The built-in entities of Dialogflow combined with the possibility to add custom entities make preprocessing by the Python client mostly obsolete. The only task for the Python client is to extract the right parameters and map them to the corresponding parameters of the request to the Skyscanner API.
All parameters are saved inside of a context. In order to get all parameters at once, the Python client iterates over all contexts and extracts their parameters.
The Skyscanner API is a powerful interface that provides many endpoints to fetch data concerning flights. Unfortunately, its usage is not always straightforward, and the documentation sometimes lacks in detail. Nevertheless, it is a worthy data provider for Skylar.
A simple request payload, which the Python client could dispatch, is displayed in the figure on the right. The API returns approximately 2000 lines of JSON data, containing flights, prices, agencies, carriers (a.k.a. airlines), deep links to the agent’s website, sorting options, statistics, and so on.
{
"query": {
"market": "CH",
"locale": "de-DE",
"currency": "CHF",
"queryLegs": [
{
"date": {
"day": 1,
"month": 4,
"year": 2023
},
"originPlaceId": {
"iata": "ZRH"
},
"destinationPlaceId": {
"iata": "LAX"
}
}
],
"adults": 1,
"cabinClass": "CABIN_CLASS_ECONOMY"
}
}
Google's Dialogflow is a good fit for this project since it's well-documented, there are lots of tutorials, and it is relatively mature.
We have learned that in Dialogflow, newly learned parameters are to be found under "Action and Parameters". Contexts are used to structure the intent sequence and to pass the newly learned parameters from one intent to the next.
We had to learn the hard way that changing the context parameters will mess up the visual representation of the intent structure. Re-entering the previous context parameters won't bring the visualization back, follow up intents will only be displayed as regular intents from that point on, even though its structure logic remains the same. This has been a bit unlucky for our fancy screenshot for this documentation.

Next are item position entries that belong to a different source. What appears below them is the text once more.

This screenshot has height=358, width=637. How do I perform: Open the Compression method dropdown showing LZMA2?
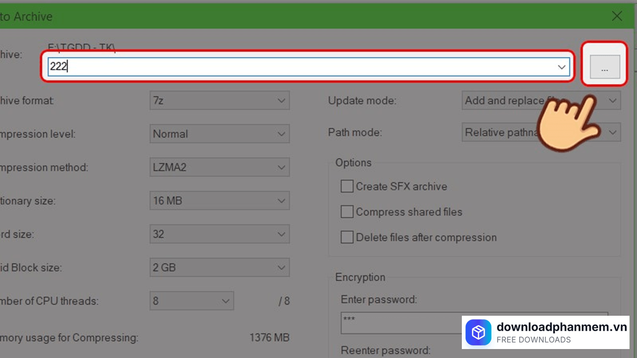[x=219, y=167]
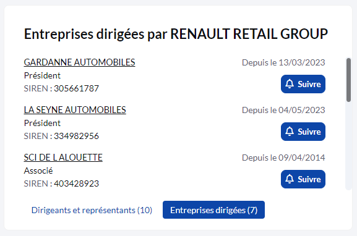Click the Associé role label

coord(38,171)
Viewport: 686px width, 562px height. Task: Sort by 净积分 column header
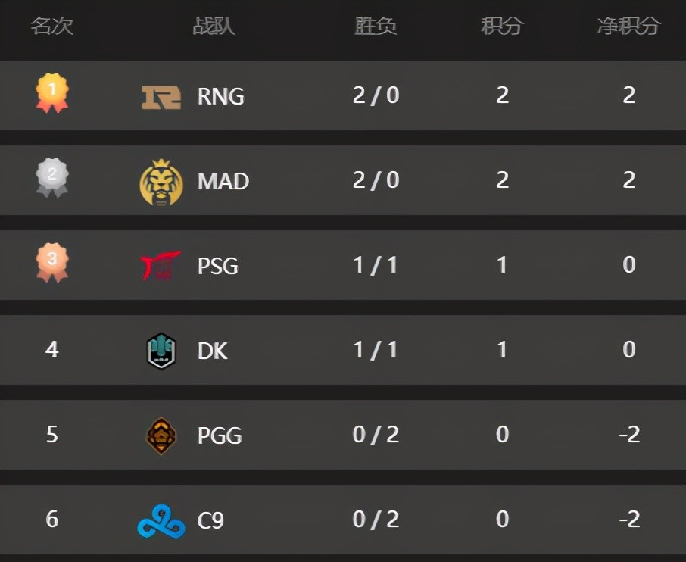628,27
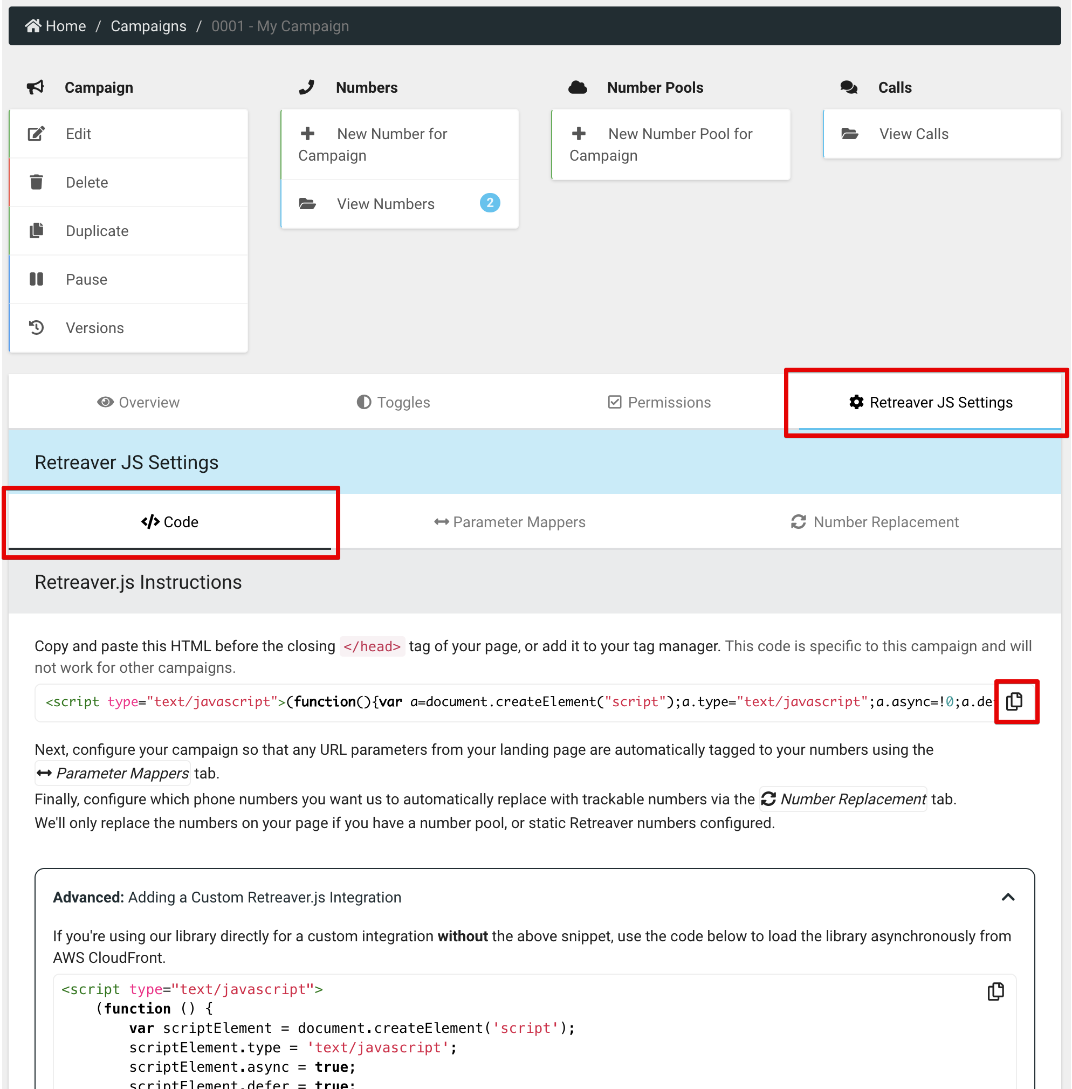Image resolution: width=1072 pixels, height=1089 pixels.
Task: Switch to the Toggles tab
Action: pyautogui.click(x=394, y=402)
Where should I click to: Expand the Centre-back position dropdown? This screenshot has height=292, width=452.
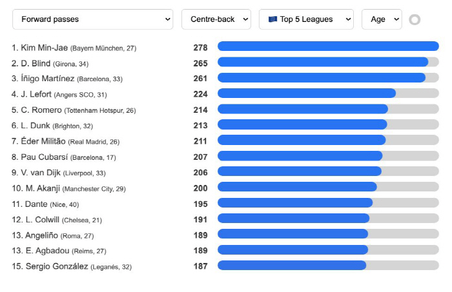coord(216,19)
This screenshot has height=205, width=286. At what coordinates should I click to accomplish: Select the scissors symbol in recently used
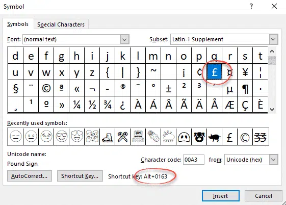(122, 137)
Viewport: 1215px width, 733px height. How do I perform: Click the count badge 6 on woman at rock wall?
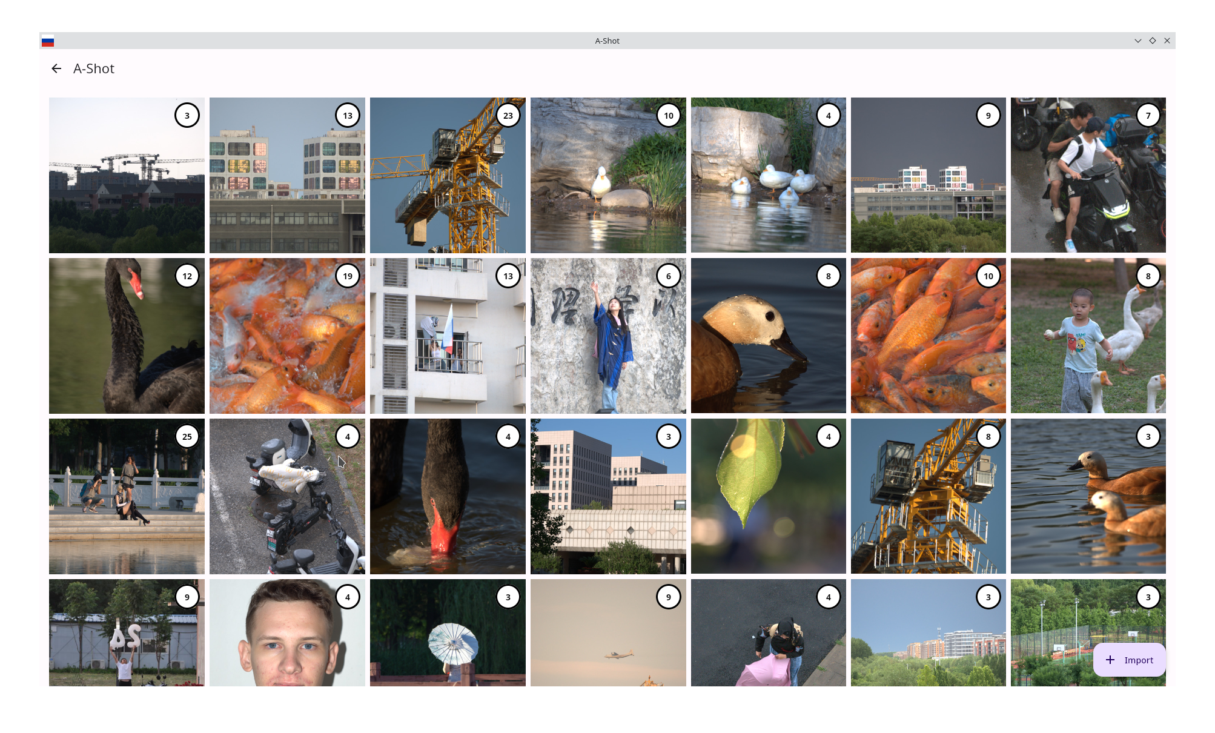[668, 276]
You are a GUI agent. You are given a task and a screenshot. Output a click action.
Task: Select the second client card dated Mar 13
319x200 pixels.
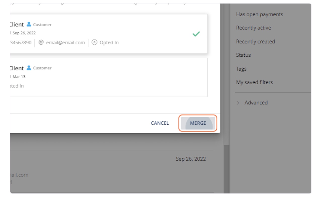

This was when we first noticed the flaws of the tool. Google's Dialogflow seems to be struggling to understand nuances and sometimes likes to fall back to its default intent quickly. We eventually figured out why and were able to minimize the occurrence, though we would wish for Dialogflow to be a bit smarter than that.
With that being said, realizing a project like this would have been impossible by only having the Python client, which made us once again realize the value of a tool like Dialogflow and AI in general.
Contrary to the first belief, the possibilities of AI in the form we are using it (Google Cloud Dialogflow) are still relatively limited. Making sure all the components work well together poses another set of new challenges and limitations since in our case we are basically limited to what data Skyscanner wants to hear. This of course was preset by the architecture we chose to use.
Nevertheless, chatbots, in general, have great potential because they can filter intent out of natural language, which is undoubtedly helpful and saves lots of manual clicking and navigating of an application or a terminal. We see natural language processing as most valuable when actually speaking to a bot instead of typing (e.g. Google Assistant, Siri).
It has been exciting for us to play around in Google's Cloud Platform. Looking back, we definitely learned a lot, and we are happy with the result of our work, even though we ended up spending more time than we had initially anticipated.